O grupo de cinco mulheres que realizaram as acusações ficou conhecido com o pseudónimo Jane Does. E depois foram aparecendo em tribunal com um número à frente.

A BBC relata que Jane Doe 5, abusada durante sete anos, contou que o abuso sexual “começou devagar” quando ela tinha 21 anos e era virgem: “Disseram-me que eu tinha sido escolhida por Naasón para uma bênção adicional”.

Começou por ter de utilizar lingerie junto ao pastor e, mais tarde, foi obrigada a deixar de ser virgem com ele. Uma “lavagem cerebral”, avisou.

Ao longo dos anos, a jovem foi uma escrava sexual de Naasón Joaquín García. Ou uma empregada pessoa, noutros momentos: “Diziam-me que limpar a casa-de-banho dele era uma bênção.”

Já no México, para onde foi enviada para se casar com um desconhecido, foi sequestrada.

Mais tarde foi internada numa instituição de saúde mental.

“Violada dia após dia, ano após ano”

Jane Doe 4 teve também que fazer sexo, amarrada no chão, com o líder da igreja: “Tu conheces-me desde que nasci, viste-me crescer. Supostamente deverias proteger-me. Mas escolheste aproveitar-me. Foi escolha tua, não minha. Apenas me rendi”.

“Naasón e esta igreja arruinaram a minha vida, todos os aspectos da minha vida. Dediquei a minha vida a servi-lo. Eu era vulnerável e ingénua, e ele aproveitou-se disso. Dizia que eu era propriedade sua. Violou-me várias vezes. Fui violada e abusada, dia após dia, ano após ano”, reforçou.

A mesma queixosa relatou que, num dos encontros, foi “convidada” a levar para junto de Naasón a sua irmã, que tinha apenas 14 anos.

Quando Jane Doe 2 falou, avisou: “Isto acontece há mais de 100 anos e tem que parar.

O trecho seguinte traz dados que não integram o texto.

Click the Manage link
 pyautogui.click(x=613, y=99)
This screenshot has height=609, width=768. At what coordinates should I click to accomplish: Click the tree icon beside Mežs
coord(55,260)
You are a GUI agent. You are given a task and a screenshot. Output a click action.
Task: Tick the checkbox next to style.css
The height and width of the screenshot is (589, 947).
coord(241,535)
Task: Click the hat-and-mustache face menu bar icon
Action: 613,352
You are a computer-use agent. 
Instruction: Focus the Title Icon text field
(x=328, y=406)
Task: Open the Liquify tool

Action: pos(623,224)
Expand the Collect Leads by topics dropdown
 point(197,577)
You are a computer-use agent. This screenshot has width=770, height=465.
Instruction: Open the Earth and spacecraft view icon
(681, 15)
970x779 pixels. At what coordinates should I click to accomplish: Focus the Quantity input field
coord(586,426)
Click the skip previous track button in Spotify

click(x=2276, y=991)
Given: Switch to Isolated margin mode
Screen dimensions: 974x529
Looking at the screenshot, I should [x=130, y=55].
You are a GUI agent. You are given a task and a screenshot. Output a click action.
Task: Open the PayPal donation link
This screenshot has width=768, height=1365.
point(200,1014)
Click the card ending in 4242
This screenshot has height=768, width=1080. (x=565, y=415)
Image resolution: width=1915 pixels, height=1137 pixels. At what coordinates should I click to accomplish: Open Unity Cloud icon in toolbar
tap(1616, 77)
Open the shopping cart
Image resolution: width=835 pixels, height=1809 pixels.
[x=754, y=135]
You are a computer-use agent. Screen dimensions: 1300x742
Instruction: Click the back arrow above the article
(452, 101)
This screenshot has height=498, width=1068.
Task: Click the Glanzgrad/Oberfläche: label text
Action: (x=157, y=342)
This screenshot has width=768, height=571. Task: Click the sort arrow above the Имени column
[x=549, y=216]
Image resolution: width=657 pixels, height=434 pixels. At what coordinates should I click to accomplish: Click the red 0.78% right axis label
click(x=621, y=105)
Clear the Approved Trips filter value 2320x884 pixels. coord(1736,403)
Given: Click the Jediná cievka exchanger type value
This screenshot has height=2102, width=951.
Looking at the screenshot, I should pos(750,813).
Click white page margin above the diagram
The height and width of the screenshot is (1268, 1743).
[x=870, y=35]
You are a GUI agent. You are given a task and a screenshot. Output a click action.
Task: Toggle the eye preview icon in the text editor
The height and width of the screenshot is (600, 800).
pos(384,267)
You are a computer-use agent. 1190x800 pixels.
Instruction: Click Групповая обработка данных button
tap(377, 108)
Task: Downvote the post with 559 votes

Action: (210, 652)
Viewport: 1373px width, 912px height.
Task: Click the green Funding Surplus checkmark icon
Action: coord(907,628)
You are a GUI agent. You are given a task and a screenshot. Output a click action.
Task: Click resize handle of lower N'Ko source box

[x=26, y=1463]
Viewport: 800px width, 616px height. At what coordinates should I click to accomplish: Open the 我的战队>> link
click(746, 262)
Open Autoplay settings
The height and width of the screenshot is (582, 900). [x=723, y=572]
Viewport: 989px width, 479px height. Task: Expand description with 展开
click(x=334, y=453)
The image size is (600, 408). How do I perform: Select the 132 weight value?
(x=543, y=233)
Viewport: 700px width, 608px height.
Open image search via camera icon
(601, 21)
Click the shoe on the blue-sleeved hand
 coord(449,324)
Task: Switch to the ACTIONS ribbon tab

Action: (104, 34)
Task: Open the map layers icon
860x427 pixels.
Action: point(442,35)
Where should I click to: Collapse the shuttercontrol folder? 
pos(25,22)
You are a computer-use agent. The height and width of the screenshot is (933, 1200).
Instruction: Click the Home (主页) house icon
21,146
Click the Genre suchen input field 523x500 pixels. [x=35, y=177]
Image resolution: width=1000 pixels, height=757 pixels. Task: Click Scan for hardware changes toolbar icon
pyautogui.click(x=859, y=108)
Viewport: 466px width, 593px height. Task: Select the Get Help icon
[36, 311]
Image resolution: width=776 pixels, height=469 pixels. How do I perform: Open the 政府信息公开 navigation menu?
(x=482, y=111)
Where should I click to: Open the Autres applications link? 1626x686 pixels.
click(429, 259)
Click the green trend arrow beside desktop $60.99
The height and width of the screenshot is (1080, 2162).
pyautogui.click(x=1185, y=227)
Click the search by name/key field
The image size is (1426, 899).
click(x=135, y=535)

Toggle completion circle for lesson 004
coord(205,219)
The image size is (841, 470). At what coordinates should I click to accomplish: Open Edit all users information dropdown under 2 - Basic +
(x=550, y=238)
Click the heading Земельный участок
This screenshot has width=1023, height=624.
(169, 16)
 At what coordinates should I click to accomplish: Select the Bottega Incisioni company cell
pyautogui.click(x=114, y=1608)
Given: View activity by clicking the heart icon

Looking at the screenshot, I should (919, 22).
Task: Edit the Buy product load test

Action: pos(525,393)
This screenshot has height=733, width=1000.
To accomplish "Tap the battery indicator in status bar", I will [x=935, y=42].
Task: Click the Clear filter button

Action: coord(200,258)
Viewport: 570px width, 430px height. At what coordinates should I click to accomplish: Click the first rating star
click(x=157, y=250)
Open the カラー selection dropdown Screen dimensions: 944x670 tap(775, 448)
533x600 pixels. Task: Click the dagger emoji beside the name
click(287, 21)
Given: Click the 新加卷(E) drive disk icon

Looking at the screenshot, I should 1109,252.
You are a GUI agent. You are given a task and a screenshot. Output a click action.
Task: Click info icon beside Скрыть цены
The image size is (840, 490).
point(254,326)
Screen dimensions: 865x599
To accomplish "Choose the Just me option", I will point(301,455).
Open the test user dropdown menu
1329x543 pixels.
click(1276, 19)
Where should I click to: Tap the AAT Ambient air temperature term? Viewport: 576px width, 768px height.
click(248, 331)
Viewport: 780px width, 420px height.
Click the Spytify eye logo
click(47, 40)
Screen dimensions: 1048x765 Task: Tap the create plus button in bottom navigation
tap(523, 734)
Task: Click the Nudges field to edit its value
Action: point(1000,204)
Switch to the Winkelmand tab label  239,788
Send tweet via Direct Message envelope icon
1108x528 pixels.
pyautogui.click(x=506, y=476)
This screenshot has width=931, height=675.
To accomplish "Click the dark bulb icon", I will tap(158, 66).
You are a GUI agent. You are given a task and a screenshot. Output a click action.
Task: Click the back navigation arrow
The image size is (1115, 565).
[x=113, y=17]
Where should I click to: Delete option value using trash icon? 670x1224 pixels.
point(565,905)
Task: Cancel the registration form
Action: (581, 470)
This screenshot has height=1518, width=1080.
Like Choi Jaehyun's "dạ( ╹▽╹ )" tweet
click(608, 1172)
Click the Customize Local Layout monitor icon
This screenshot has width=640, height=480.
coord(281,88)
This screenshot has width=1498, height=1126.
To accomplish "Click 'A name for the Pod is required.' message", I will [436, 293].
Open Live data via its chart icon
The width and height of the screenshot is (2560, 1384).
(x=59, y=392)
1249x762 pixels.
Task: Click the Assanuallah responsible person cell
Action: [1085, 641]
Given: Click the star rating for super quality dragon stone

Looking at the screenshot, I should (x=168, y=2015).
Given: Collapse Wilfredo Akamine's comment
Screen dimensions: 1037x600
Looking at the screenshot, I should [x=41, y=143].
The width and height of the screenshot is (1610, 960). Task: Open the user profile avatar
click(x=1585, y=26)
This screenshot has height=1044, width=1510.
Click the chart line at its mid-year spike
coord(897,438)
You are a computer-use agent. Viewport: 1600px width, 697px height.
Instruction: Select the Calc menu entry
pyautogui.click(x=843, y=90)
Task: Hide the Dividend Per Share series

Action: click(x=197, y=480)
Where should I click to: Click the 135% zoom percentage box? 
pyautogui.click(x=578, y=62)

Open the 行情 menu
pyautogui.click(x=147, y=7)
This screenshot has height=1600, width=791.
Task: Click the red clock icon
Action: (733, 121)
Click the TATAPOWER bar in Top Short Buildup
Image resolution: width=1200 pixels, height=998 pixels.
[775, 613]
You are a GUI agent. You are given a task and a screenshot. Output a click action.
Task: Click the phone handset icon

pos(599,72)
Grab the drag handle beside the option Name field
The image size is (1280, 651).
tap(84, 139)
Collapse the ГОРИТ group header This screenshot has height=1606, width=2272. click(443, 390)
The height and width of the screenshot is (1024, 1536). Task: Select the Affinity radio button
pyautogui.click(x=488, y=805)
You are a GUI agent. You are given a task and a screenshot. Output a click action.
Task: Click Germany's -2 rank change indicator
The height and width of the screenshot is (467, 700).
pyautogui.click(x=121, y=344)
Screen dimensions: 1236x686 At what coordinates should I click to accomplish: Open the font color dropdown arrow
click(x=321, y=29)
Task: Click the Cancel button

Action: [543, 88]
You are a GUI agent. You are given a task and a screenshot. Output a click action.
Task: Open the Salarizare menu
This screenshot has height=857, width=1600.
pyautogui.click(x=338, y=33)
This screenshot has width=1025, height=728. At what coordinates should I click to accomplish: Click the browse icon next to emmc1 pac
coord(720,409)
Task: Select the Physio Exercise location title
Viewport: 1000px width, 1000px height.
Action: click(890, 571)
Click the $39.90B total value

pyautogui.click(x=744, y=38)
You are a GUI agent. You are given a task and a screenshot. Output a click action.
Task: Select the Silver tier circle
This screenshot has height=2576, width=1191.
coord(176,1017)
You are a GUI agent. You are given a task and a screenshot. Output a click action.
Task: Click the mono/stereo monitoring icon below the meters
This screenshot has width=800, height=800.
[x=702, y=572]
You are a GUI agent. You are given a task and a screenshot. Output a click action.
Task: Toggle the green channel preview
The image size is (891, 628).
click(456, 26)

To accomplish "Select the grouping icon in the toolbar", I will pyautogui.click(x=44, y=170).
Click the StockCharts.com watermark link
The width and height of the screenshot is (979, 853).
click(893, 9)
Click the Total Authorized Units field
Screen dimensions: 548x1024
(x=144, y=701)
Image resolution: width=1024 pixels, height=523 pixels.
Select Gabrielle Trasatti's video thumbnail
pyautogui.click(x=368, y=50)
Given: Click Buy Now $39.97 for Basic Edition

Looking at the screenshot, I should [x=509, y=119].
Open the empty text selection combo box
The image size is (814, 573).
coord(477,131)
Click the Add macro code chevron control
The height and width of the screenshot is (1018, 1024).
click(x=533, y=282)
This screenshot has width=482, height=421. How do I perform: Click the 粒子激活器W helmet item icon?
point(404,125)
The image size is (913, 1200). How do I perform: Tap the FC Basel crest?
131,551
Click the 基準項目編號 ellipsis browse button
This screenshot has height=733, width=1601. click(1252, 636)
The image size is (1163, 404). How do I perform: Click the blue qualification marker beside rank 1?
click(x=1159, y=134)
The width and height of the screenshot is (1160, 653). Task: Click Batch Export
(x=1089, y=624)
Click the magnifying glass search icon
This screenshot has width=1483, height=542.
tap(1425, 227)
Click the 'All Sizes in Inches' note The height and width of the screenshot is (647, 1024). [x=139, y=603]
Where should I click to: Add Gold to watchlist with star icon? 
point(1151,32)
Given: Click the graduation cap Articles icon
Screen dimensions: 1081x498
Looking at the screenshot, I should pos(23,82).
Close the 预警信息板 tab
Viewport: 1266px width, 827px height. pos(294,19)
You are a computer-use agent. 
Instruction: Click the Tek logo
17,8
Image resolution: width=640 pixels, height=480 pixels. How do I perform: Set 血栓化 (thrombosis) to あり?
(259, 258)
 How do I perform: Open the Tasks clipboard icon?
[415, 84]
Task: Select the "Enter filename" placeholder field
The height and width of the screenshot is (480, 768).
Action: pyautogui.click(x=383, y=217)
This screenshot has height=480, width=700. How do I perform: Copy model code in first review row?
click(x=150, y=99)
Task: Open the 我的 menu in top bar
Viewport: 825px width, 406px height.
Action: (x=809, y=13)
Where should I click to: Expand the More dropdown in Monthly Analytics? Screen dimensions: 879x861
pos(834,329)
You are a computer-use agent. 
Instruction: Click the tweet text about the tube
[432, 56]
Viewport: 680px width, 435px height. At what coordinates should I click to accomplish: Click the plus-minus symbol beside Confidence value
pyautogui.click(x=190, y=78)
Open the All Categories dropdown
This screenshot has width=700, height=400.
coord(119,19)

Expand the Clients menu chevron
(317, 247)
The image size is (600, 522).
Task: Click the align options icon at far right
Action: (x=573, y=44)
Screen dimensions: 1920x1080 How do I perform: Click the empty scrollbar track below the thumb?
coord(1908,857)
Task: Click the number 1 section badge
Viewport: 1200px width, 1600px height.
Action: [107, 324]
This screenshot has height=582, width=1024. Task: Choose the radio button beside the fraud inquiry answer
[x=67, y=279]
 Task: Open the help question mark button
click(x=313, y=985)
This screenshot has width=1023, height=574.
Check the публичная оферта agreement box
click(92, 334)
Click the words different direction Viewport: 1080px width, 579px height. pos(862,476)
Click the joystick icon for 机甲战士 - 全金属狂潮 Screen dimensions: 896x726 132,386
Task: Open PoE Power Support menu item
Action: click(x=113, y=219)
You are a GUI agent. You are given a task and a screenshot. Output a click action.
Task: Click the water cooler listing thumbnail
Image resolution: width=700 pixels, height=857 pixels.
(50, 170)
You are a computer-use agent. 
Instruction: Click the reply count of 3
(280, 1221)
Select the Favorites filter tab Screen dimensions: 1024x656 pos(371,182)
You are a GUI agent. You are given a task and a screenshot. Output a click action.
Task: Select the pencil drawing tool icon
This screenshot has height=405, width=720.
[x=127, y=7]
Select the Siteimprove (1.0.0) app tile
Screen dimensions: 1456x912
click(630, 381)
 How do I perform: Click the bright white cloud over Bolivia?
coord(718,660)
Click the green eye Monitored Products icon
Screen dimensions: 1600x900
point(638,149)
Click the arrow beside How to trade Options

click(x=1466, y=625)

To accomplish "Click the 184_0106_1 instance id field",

Muitos pastores são pedófilos. É repugnante e triste. Eu achava que a igreja era um lugar seguro para mim, mas foi o meu pior pesadelo”.

Dirigindo-se directamente para o criminoso, atirou: “Destruíste-me. Destruíste a minha vida, mudaste a minha percepção da realidade. És um covarde. Queremos que o mundo saiba o monstro horrível que és.”

A “lavagem cerebral” chegou à mãe de Jane Doe 3. Quando Naasón foi preso, a mãe da vítima obrigou a filha a ir para a igreja rezar por ele. “Tinha que rezar pelo meu violador. Eu disse à minha mãe que não podia estar na igreja, que tinha de ir para a escola. Nunca vou esquecer aquele momento: ela nem olhou para mim”.

Nem houve julgamento

A acusação queria prisão perpétua, ou várias sentenças de prisão perpétua consecutivas.

Contudo, apenas cinco dias antes desta sessão, Naasón Joaquín García declarou-se culpado de três das 19 acusações de abuso sexual, posse de pornografia infantil e tráfico de pessoas. Crimes que terão sido cometidos entre 2015 e 2019.

Como admitiu culpa nessas três acusações, foi estabelecido um acordo entre os seus advogados e a procuradoria-geral da Califórnia – e não julgamento.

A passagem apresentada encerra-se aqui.